1. An hereditary system is a sigma-ring $\iff$ it is closed under countable unions.
   • Thus $\sigma_R(\mathcal{H}(S))$ is just $\mathcal{H}(S)$ with the additional property:
     • $\forall(A_n)_{n=1}^\infty\subseteq\mathcal{H}(S)\left[\bigcup_{n=1}^\infty A_n\in\sigma_R(\mathcal{H}(S))\right]$
2. $\mathcal{H}(\mathcal{R})$ is a $\sigma$-ring (for any $\sigma$-ring, $\mathcal{R}$)
   • This means $\sigma_R(\mathcal{H}(\mathcal{R}))=\mathcal{H}(\mathcal{R})$
   • It also means $\mathcal{H}(\sigma_R(S))$ is a $\sigma$-ring
3. $\sigma_R(\mathcal{H}(S))$ is just $\mathcal{H}(S)$ closed under countable union.
4. $\sigma_R(\mathcal{H}(S))$ is hereditary

Proof of facts

1. An hereditary system is a sigma-ring $\iff$ it is closed under countable unions.
   1. Hereditary system is a sigma-ring $\implies$ closed under countable unions
      • It is a $\sigma$-ring which means it is closed under countable unions. Done
   2. A hereditary system closed under countable union $\implies$ it is a $\sigma$-ring
      1. closed under set-subtraction
         • Let $A,B\in\mathcal{H}$ for some hereditary system $\mathcal{H}$. Then:
           • $A-B\subseteq A$, but $\mathcal{H}$ contains $A$ and therefore all subsets of $A$
         • Thus $\mathcal{H}$ is closed under set subtraction.
      2. Closed under countable union is given.
2. $\mathcal{H}(\mathcal{R})$ is a $\sigma$-ring (for any $\sigma$-ring, $\mathcal{R}$)
   1. It is already shown that a hereditary system is closed under set subtraction, only remains to be shown closed under countable union
   2. Closed under countable union
      • Let $(A_n)_{n=1}^\infty\subseteq\mathcal{H}(\mathcal{R})$ (we need to show $\implies\bigcup_{n=1}^\infty A_n\in\mathcal{H}(\mathcal{R})$)

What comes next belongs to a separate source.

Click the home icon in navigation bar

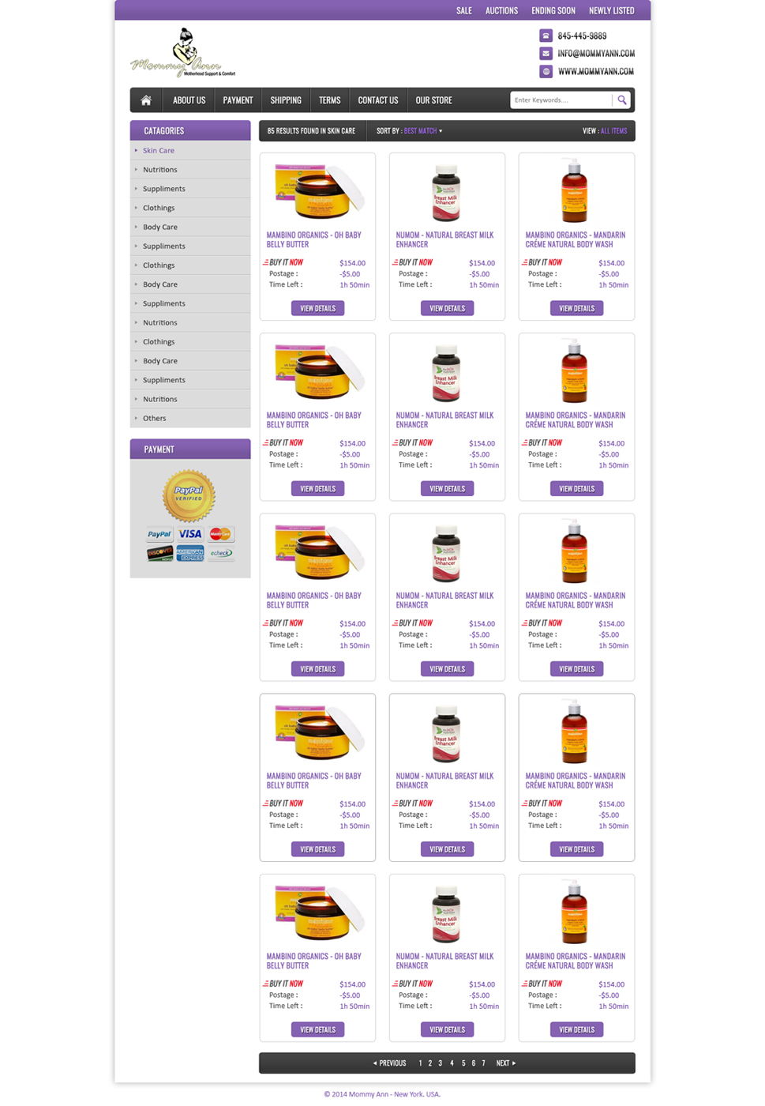pyautogui.click(x=146, y=100)
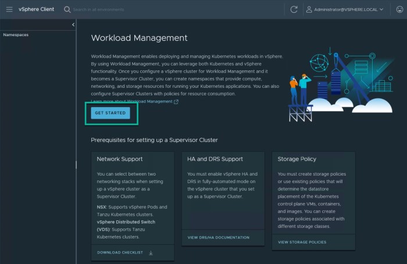This screenshot has height=264, width=407.
Task: Collapse the left navigation sidebar
Action: coord(73,24)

        • This means, for each $A_n\in\mathcal{H}(\mathcal{R})$ there is a $B_n\in\mathcal{R}$ with $A_n\subseteq B_n$ thus:
          • $\forall(A_n)_{n=1}^\infty\subseteq\mathcal{H}(\mathcal{R})\exists(B_n)_{n=1}^\infty\subseteq\mathcal{R}\forall i\in\mathbb{N}[A_i\subseteq B_i]$
        • However $\mathcal{R}$ is a $\sigma$-ring, thus:
          • Define $B:=\bigcup_{n=1}^\infty B_n$, notice $B\in\mathcal{R}$
        • But a union of subsets is a subset of the union, thus:
          • $\bigcup_{n=1}^\infty A_n\subseteq\bigcup_{n=1}^\infty B_n:=B$, thus
            • $\bigcup_{n=1}^\infty A_n\subseteq B$
          • BUT $\mathcal{H}(\mathcal{R})$ contains all subsets of all things in $\mathcal{R}$, thus contains all subsets of $B$.
        • Thus $\bigcup_{n=1}^\infty A_n\in\mathcal{H}(\mathcal{R})$
      • Thus $\mathcal{H}(\mathcal{R})$ is closed under countable union.

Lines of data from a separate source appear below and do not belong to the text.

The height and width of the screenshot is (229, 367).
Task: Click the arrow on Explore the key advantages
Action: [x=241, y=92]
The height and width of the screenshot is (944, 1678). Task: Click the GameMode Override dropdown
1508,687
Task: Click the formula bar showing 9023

3. $\sigma_R(\mathcal{H}(S))$ is just $\mathcal{H}(S)$ closed under countable union.
   • Follows from fact 1. As $\mathcal{H}(S)$ is an hereditary system, the sigma-ring generated by it (the smallest sigma ring containing $\mathcal{H}(S)$ is just the set with whatever is needed to close it under the operators)
4. $\sigma_R(\mathcal{H}(S))$ is hereditary
   • Let $A\in\sigma_R(\mathcal{H}(S))$ be given. We want to show that $\forall B\in\mathcal{P}(A)$ that $B\in\sigma_R(\mathcal{H}(S))$.
     1. If $A\in\mathcal{H}(S)$, then $\forall B\in\mathcal{P}(A)[B\in\mathcal{H}(S)$ but $B\in\mathcal{H}(S)\implies B\in\sigma_R(\mathcal{H}(S))$
        • We're done in this case.
     2. OTHERWISE: $\exists(A_n)_{n=1}^\infty\subseteq\mathcal{H}(S)\left[\bigcup_{n=1}^\infty A_n=A\right]$ (by fact 3)
        • Let $B\in\mathcal{P}(A)$ be given.
          • Define a new sequence, $({ B_n })_{ n = 1 }^{ \infty }\subseteq \mathcal{H}(S)$, where $B_i:=A_i\cap B$
            • $A_i\cap B$ is a subset of $A_i$ and $A_i\in\mathcal{H}(S)$, as "hereditary" means "contains all subsets of" $A_i\cap B\subseteq A_i$ thus $A_i\cap B:=B_i\in\mathcal{H}(S)$
          • Clearly $B=\bigcup_{n=1}^\infty B_n$ (as $B\subseteq A$ and $A=\bigcup_{n=1}^\infty A_n$)
          • As $\sigma_R(\mathcal{H}(S)$ contains all countable unions of things in $\mathcal{H}(S)$ we know:
            • $\bigcup_{n=1}^\infty B_n=B\in\sigma_R(\mathcal{H}(S))$
        • We have shown $B\in\sigma_R(\mathcal{H}(S))$
   • We have completed the proof

TODO: It seems, "hereditary sigma-ring" is the same as "sigma-ideal".